In order to help businesses start-up in India, the government of India has several financial schemes and loans available. The basic aim of the government of India is to help improve the overall economic development of the country. The basic functions of the government of India are to provide stable state-to-state competition in the business sector, thereby enhancing business competitiveness. Government of India offers various types of business loans and business schemes to businesses.
First up is the government business loans scheme (Mudra scheme). Under this scheme, businesses are provided with loans at low or moderate interest rates with the flexibility of repayment. Also, the company need not repay the money from one installment to another for a stipulated period of time. This makes the business free from the pressure of bearing the burden of heavy interest payments. However, before you apply for the said loan scheme, you must check with the lender that your business is eligible under the Mudra scheme.
Another scheme that is very popular among individual investors and small business loan seekers is the Individual Investor Program (IAP). This scheme allows individual investors to avail low-interest loans against Individual Investor Personal Loan (IIPL). IIPL has been specially designed to cater to the needs of both established and start-up businesses. Also, the amount of debt funds advanced under this scheme depends upon the equity value of the individual investor.

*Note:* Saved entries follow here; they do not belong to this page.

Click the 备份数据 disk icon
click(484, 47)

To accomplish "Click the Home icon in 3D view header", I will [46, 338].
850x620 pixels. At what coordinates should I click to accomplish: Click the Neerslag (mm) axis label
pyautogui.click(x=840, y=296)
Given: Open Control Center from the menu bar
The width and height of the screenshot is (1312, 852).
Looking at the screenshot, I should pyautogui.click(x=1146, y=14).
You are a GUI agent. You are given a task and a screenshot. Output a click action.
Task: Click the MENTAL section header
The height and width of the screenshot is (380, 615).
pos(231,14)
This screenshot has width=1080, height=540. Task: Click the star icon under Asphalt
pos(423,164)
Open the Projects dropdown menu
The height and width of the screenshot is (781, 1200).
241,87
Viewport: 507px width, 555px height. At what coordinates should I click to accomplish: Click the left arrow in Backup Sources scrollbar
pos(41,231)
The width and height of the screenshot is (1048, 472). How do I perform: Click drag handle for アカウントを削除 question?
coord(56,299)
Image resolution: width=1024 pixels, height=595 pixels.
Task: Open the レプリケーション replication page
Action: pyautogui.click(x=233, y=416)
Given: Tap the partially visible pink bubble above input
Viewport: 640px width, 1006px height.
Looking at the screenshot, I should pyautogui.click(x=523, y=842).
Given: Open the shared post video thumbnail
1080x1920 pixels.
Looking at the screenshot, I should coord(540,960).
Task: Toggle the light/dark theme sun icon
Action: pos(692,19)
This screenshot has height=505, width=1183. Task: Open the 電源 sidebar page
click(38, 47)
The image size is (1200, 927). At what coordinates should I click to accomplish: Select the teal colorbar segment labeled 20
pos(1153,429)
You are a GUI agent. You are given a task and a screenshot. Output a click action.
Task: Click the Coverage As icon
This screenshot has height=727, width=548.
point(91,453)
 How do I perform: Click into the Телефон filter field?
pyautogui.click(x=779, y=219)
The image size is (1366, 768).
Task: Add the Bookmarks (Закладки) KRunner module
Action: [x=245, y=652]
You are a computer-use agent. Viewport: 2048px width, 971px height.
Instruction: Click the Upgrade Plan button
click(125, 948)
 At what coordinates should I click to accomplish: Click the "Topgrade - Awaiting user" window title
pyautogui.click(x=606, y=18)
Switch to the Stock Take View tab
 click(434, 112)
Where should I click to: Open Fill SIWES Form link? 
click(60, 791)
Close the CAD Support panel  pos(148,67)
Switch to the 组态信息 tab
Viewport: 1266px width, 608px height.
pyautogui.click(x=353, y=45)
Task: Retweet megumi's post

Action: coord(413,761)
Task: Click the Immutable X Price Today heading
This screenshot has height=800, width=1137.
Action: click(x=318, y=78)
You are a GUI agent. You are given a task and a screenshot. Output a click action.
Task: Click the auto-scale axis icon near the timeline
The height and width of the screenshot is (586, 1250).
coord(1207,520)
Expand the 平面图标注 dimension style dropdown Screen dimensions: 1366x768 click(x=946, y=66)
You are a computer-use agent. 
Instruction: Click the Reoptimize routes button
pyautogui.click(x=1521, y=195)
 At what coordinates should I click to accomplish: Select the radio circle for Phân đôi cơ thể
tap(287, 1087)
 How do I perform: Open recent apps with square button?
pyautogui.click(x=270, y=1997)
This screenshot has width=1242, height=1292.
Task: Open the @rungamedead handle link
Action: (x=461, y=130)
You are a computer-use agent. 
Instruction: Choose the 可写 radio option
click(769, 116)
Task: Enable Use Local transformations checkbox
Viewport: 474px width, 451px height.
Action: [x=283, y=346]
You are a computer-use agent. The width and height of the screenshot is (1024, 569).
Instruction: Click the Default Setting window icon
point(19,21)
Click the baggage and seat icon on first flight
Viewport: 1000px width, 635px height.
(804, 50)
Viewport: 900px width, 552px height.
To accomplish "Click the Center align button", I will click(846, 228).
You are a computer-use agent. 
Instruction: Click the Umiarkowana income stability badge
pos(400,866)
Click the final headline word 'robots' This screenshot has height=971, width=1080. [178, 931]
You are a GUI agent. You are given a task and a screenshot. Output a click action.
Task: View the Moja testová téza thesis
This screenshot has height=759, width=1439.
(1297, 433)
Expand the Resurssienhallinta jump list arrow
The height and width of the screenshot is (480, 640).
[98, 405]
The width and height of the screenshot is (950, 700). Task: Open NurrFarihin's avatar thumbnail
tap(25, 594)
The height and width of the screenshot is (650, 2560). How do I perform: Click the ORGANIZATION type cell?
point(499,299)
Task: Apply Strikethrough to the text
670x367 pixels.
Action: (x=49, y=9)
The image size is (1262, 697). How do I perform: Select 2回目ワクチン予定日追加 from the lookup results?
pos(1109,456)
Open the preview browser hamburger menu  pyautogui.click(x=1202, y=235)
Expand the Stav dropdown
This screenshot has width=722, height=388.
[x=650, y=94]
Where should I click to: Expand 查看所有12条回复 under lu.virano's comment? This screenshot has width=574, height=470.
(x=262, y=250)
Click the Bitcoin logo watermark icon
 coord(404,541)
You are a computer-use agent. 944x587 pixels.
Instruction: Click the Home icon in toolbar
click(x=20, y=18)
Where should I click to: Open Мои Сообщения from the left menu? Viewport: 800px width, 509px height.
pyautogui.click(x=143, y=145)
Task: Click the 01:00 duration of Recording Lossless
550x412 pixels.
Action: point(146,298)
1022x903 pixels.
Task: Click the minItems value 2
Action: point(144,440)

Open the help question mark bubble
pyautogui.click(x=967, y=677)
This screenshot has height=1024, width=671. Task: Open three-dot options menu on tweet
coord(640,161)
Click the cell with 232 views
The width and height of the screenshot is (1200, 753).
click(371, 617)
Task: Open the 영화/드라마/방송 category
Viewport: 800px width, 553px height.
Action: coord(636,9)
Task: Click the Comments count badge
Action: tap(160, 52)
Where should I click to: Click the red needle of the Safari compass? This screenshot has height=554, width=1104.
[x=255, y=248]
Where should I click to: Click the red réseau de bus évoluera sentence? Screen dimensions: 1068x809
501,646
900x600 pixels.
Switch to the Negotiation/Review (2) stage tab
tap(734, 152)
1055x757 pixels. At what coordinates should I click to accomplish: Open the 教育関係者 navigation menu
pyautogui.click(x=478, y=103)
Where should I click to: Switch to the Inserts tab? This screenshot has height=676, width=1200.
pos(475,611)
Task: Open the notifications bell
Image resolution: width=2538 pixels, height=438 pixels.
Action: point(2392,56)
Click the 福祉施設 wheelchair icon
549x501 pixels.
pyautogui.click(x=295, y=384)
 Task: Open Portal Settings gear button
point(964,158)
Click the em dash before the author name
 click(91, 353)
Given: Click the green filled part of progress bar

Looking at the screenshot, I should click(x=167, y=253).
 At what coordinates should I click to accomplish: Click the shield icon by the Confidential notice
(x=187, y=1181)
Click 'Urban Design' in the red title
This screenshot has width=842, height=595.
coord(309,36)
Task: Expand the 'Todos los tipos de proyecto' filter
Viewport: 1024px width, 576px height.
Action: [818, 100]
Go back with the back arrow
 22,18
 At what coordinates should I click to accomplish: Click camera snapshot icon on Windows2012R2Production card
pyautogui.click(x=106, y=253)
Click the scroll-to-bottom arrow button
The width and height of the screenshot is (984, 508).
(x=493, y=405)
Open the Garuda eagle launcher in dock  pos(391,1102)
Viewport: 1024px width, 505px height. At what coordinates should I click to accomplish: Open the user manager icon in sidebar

One of the most sought after schemes by entrepreneurs in India is the Startup Business Loan Scheme (SBLS). The basic aim to offer these loans to entrepreneurs is to assist them in establishing their own business and make their dreams come true. The amount of debt offered under this scheme depends on the equity value of the applicant. For startup business loan schemes, entrepreneurs are also offered two options – standard & accelerated debt. The amount of money advanced under these schemes also depends upon the repayment duration.
The Startup Business Start Up Loan is considered as one of the most promising loans for entrepreneurs in India. As per the plan, the loan is provided to the borrower at a very low interest rate and will be repaid along with the normal monthly installment. In case if the entrepreneur opts for the standard plan, he is able to repay his loan in two installments; while if he opts for the accelerated plan, he is only expected to repay his loan in one installment. As with the other scheme, the cost of availing this loan depends upon the repayment option chosen by the borrower.
All the business minded individuals in India are now looking forward to availing small business loans. According to the current scenario, the number of borrowers getting funds has increased phenomenally. Moreover, as the investors get finance at very less rates, business owners are able to reduce their overheads. If you too want to take advantage of these offers, you can simply search online and find out an ideal plan that suits your requirements and capital available.